REQUIREMENT » Copy out the data word for word, starting with the line that contains "Task: Expand the" and going on through the end of the data, and leave the pictures out of your answer.

━━ PROVIDED INFORMATION

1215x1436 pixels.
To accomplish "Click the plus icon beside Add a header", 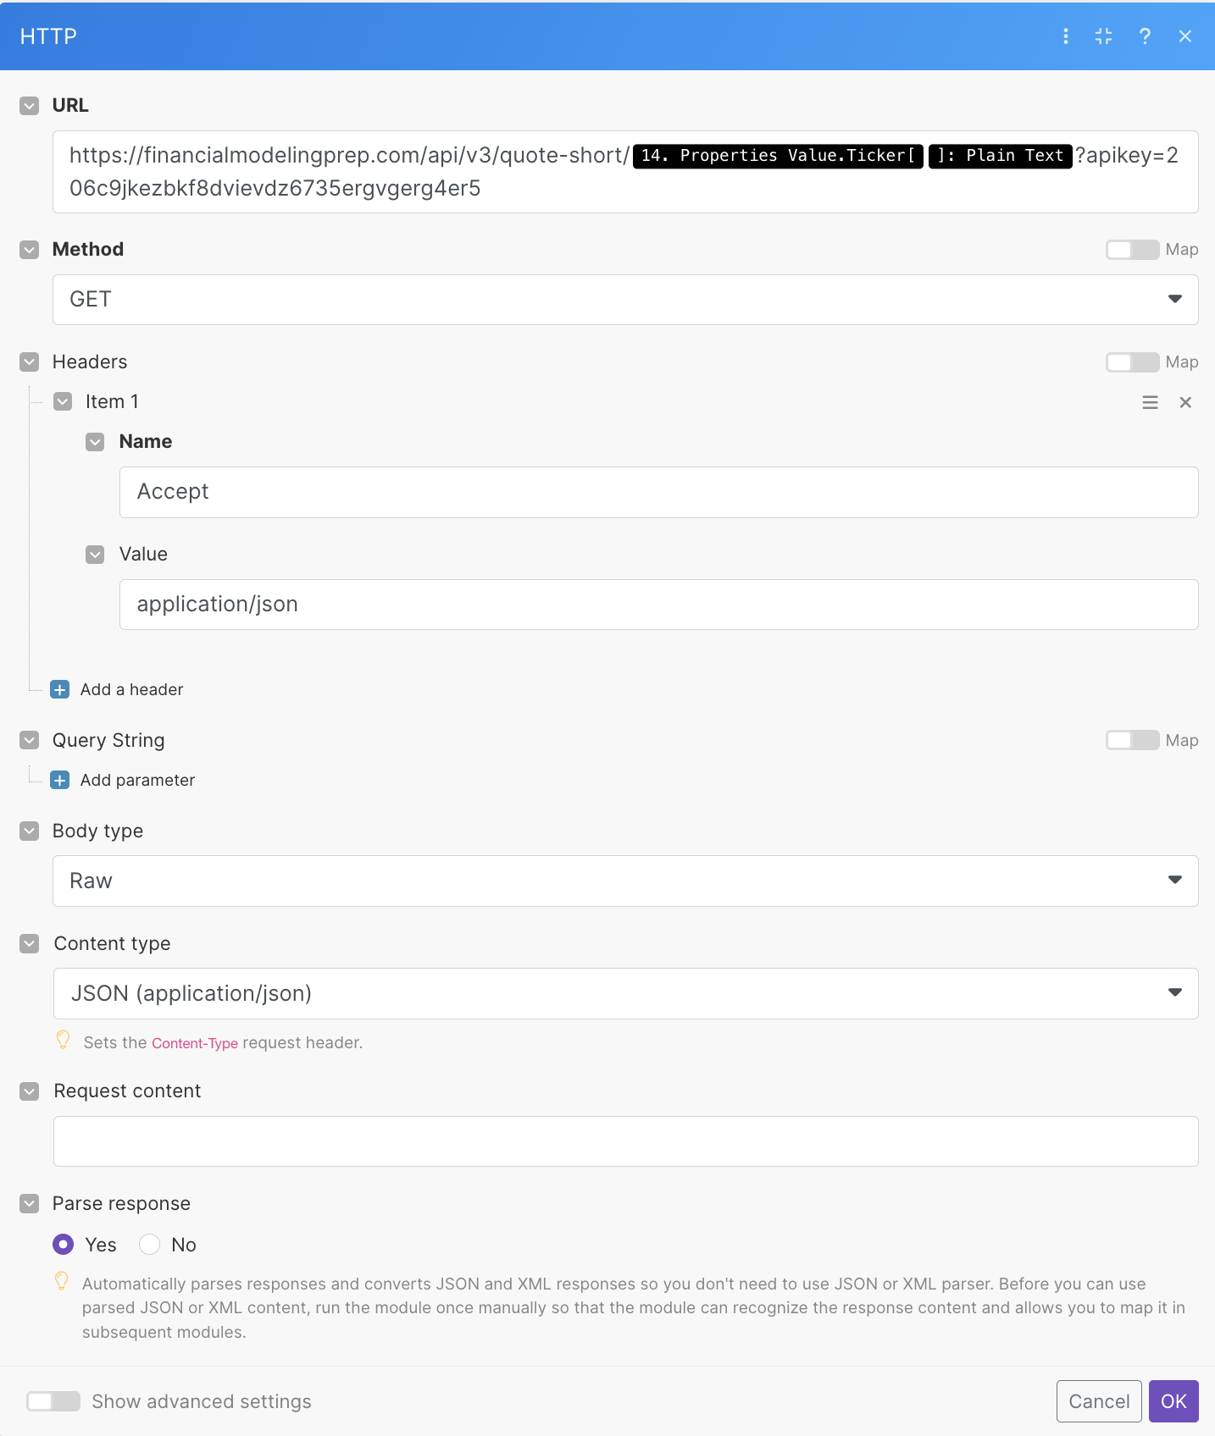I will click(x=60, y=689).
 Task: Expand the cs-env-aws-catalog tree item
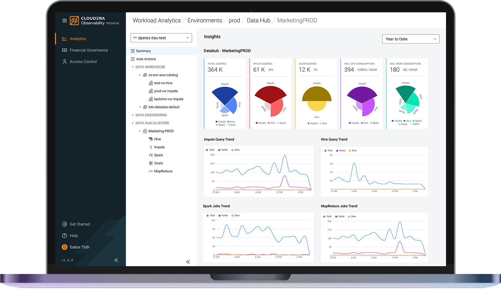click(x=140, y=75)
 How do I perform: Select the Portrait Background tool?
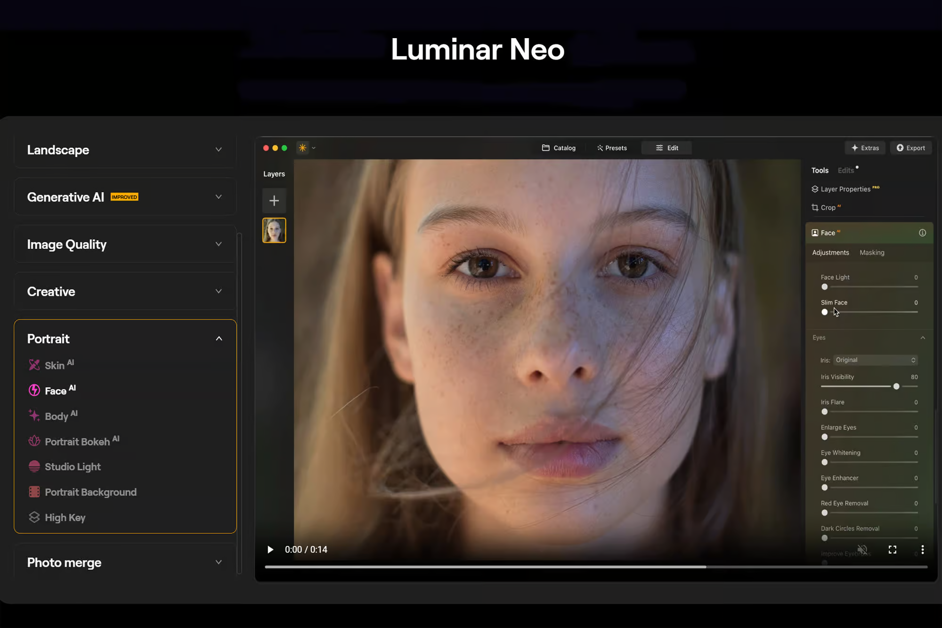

━━━━

RESPONSE »
 Task: Expand the cs-env-aws-catalog tree item
click(x=140, y=75)
 How do I perform: Select the Portrait Background tool?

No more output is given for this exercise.